Approach blogs and groups that may be interested in the concept (e.g could be slow food movement groups etc).

If you can, give a completed first chapter or something useful that other blogs and online media can link to.

Be upfront about your call to action, what this book will accomplish: who will get it, how they will get it, and why they will get it, and what they will do with it, and what it will do for society.

In addition to being open and transparent, you're also selling a vision.
posted by smoke at 9:31 PM on July 17, 2012

I suspect this will be flagged, because it kinda looks like you're linking directly to your Indiegogo campaign, which kind of makes this into a donation request. Putting up the information on a different page would look like less of a conflict of interest.

One answer: TL;DR
Too Long, Didn't Read.
Your post is 5,315 words long.

The summary didn't explain why I wouldn't just look at the existing, free resources for Starting a Community Kitchen, or restaurant, and then use a NOTAFLOF, sliding scale, donation, fair pay model.

Partly, I think you might have to go back, and get... a book on marketing?

Look at your potential audience. The way you've presented it, only be a handful of people per city, who would be wanting to set up a community kitchen from scratch, then you have to consider whether they'd even want to buy a book on this, or would be looking at other resources.
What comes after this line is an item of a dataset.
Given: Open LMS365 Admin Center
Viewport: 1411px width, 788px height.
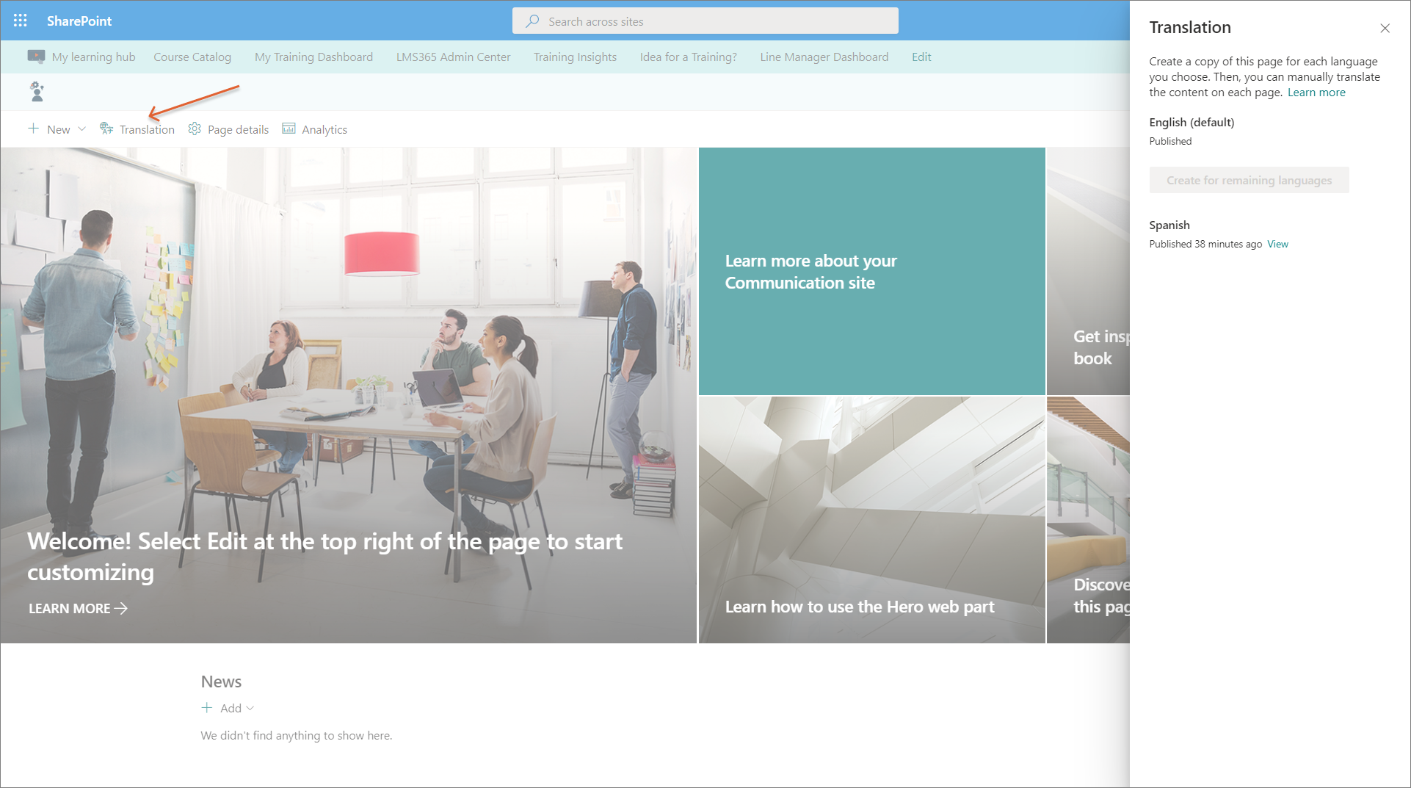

How can you expand your audience?
The traditional way in this avenue, would be to produce a cookbook, of 'Recipes from the community kitchen', for people to make in their homes, with a chapter on sourcing your food etc, organic philosophy etc, as part of the prep work initial chapter, then, after the recipes, a final chapter, extremely summarised, on starting a community kitchen and the history of community kitchens, in the hope that some of your audience will be interested.
posted by Elysum at 9:34 PM on July 17, 2012 [1 favorite]

What Elysum said.

Additionally, are you producing this book to make money? It looks that way as you have RRP for the dead tree version, the ebook and the audio book - if you've covered the costs through the IGG process, isn't this something that could be given away? Somewhat in keeping with the subject matter of the book? Or at least, couldn't the ebook be free?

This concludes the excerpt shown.